Turning 70 with Male Breast Cancer

Article

"Age is an issue of mind over matter. If you don't mind, it doesn't matter."

How did this happen? Seriously, the last time I looked I was running the Boston marathon and had not seen a doctor in over ten years; but that was a long time ago. When I was diagnosed with male breast cancer in 2014 at the age of sixty-four, I elected to forgo chemotherapy with the hope of living five years free of possible side effects from the recommended drugs. I had watched my wife die of ovarian cancer after several very difficult years on chemo, clinical trials and surgeries, so my decision was not made lightly. But suddenly I'm an old man and still cancer-free, but all of my "life alarms" are ringing with an intensity that has definitely caught my attention.

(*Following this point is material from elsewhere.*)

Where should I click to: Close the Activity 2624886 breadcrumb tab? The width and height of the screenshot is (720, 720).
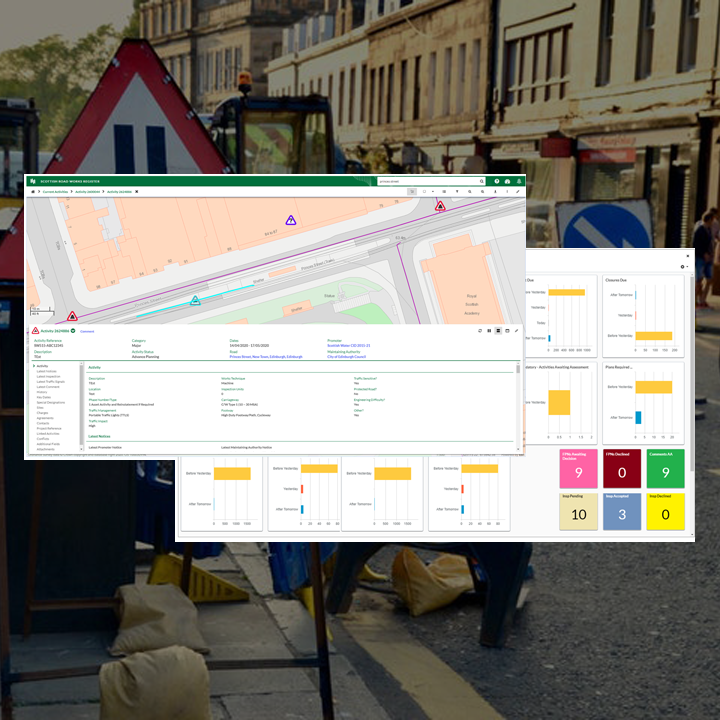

I do believe that age does not determine how we see ourselves or how we live our lives, but this number sort of sneaked up on me when I was looking the other way. Now that I think about it, cancer did the very same thing. On one fateful day not all that long ago, I was running up a long hill in Honolulu where I lived and while taking a shower after my workout, I discovered a tiny bump under my left breast. The rest, as we say, after seventy years--is history.

As cancer survivors, we learn to expect the unexpected. Along with our ability to adapt to an uncertain future, many of us get pretty good at turning a blind eye to the daily rigors of survival. A good example of this is the way in which we have had to learn to live with Covid-19 threatening the world, and especially those of us with compromised immune systems. I've never been reluctant to wear my mask while shopping at the grocery store, and I've adjusted to the absurdity of living in a science fiction sort of environment where life has become unrecognizable and a bit outside my comfort zone.

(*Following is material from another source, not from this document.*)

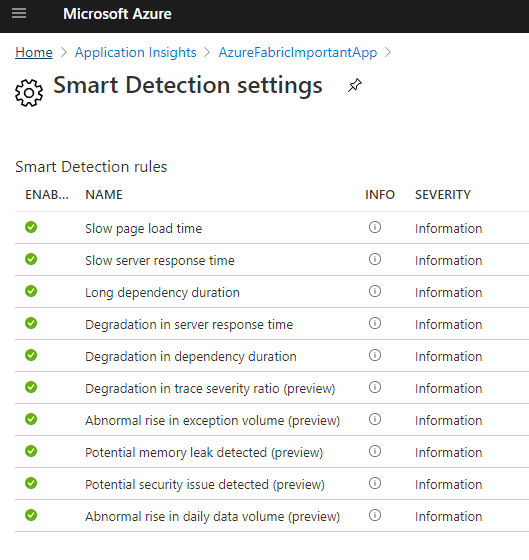Open Application Insights breadcrumb
Screen dimensions: 529x560
click(x=135, y=52)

Turning seventy is like that too.

Just the other day I was in my sixties. But I have to wonder why these numbers are important. The barriers we invent are rather mythical, like borders between countries or differences between people. Looking down from space, there are no fences between us. Why then should turning seventy be so very different than turning seventeen?

I remember asking my grandmother once how old she felt inside. Her answer surprised me. She said she felt like she was twenty-two. And then she revealed a story to me about how she always wanted to be a professional singer and not the seamstress she had been for so many years. She was offered a scholarship to a prestigious music school in Chicago but her father, a strict and regimented man, refused to let her go. My grandmother told me she had never gotten over the anguish of being denied her life-time dream. It seemed to me that she had locked in that disappointment for all of the years that followed.

Cancer has the ability to lock in disappointment too; but only if we let it.

And it seems to me that turning seventy if I'm not careful, can have the same sort of deleterious effect. It's just a number after all. And now that it's caught my attention, it's time to let it go because this new decade brings much more than just another year of life. There is an opportunity here, not just to carry on with my family, friends, interests and aspirations; but to share some of the knowledge and possible wisdom that evolves with the years. Not all that long ago I was an infant in the world of cancer. Much of what I've learned has been through the experiences of others who got to this place before me. My obligation, once the birthday party is over, is simply to face forward for as long as life permits and to pass along a few of the survival lessons a very lucky seventy years old has learned.